Retype, exactly as they appear below, the lines between the line holding "[Facebook-f] (24, 2330)" and the line holding "[button] (178, 1968)", both ends included.

DATASET ENTRIES:

[Start of Attachment]

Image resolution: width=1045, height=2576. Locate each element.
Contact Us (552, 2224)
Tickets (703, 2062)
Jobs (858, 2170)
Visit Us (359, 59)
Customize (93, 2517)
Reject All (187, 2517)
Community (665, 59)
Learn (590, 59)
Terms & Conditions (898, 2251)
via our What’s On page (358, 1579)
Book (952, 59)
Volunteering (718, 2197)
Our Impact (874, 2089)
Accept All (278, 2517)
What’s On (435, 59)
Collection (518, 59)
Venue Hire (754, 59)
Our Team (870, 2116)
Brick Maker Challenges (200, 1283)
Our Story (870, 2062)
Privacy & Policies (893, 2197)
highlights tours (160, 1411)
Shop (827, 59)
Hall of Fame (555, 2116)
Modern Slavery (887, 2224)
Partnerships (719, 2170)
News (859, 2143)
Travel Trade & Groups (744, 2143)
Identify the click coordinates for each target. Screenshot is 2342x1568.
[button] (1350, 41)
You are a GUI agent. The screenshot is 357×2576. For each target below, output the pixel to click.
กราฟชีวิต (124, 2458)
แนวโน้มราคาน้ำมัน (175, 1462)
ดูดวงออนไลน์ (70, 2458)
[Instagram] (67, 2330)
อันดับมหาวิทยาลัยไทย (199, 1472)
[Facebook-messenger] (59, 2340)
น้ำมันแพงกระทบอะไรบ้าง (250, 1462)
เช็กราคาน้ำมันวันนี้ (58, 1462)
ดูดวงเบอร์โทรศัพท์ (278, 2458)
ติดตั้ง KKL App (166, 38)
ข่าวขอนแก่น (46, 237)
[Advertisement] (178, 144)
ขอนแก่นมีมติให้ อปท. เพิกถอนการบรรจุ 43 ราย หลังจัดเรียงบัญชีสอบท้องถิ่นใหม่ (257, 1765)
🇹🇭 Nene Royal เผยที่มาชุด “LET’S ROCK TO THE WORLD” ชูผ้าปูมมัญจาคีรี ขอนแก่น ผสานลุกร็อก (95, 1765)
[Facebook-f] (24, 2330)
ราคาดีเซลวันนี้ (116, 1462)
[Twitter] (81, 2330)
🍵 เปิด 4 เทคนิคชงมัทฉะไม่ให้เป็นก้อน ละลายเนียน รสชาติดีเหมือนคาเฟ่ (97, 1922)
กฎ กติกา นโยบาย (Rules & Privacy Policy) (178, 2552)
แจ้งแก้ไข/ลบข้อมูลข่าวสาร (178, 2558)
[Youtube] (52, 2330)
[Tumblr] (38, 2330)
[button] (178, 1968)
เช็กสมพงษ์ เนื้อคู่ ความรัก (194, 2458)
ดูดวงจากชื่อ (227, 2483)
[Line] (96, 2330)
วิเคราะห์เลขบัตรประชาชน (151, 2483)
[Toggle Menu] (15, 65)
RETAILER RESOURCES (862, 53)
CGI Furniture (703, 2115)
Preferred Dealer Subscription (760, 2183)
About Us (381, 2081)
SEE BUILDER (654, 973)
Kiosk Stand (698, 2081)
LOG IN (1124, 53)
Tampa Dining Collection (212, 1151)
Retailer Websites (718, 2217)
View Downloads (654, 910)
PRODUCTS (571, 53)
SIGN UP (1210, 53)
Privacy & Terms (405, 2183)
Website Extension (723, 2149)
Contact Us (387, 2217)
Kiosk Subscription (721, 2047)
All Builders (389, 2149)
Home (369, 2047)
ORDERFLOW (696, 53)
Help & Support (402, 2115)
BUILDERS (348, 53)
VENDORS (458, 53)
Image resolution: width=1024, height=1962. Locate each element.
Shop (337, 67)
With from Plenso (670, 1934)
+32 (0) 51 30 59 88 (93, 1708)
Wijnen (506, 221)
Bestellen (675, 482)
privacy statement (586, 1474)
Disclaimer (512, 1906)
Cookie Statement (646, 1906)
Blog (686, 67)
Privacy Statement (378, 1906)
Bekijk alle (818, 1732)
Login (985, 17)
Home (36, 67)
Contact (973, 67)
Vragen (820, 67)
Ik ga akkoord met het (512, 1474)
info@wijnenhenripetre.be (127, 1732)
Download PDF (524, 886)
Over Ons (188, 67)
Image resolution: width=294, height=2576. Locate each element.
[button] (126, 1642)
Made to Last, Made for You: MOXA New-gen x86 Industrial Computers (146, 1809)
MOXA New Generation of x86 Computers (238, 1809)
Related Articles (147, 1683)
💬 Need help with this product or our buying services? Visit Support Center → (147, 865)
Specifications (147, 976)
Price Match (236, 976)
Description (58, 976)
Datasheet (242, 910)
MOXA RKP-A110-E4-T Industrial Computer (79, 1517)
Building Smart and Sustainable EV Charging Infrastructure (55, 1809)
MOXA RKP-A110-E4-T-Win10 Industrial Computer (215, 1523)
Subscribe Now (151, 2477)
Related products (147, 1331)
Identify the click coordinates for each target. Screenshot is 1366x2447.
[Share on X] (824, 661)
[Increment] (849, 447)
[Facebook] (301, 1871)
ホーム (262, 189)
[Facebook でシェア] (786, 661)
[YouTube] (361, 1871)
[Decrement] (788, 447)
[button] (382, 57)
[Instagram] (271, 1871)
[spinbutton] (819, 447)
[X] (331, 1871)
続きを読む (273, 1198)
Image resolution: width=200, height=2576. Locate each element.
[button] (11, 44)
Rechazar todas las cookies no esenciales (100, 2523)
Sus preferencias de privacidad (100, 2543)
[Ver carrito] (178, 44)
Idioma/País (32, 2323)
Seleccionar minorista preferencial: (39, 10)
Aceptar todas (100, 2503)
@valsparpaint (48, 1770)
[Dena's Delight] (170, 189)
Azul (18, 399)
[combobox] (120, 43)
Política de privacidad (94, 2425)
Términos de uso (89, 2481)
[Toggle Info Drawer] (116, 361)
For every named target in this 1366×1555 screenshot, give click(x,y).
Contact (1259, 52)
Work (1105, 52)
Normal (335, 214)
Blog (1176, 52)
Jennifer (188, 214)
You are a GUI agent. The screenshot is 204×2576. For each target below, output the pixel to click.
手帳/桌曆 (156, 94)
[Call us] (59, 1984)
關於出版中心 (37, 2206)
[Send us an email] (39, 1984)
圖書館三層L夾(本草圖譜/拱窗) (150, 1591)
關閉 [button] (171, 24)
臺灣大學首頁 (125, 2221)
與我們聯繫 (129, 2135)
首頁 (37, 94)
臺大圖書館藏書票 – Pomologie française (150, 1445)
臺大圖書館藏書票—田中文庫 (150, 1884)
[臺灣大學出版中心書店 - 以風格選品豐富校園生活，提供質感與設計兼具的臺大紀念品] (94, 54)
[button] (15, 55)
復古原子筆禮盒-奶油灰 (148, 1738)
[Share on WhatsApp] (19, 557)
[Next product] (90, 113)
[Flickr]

[End of Attachment]

ANSWER TO THIS PROBLEM:
[Facebook-f] (24, 2330)
ราคาดีเซลวันนี้ (116, 1462)
[Twitter] (81, 2330)
🍵 เปิด 4 เทคนิคชงมัทฉะไม่ให้เป็นก้อน ละลายเนียน รสชาติดีเหมือนคาเฟ่ (97, 1922)
กฎ กติกา นโยบาย (Rules & Privacy Policy) (178, 2552)
แจ้งแก้ไข/ลบข้อมูลข่าวสาร (178, 2558)
[Youtube] (52, 2330)
[Tumblr] (38, 2330)
[button] (178, 1968)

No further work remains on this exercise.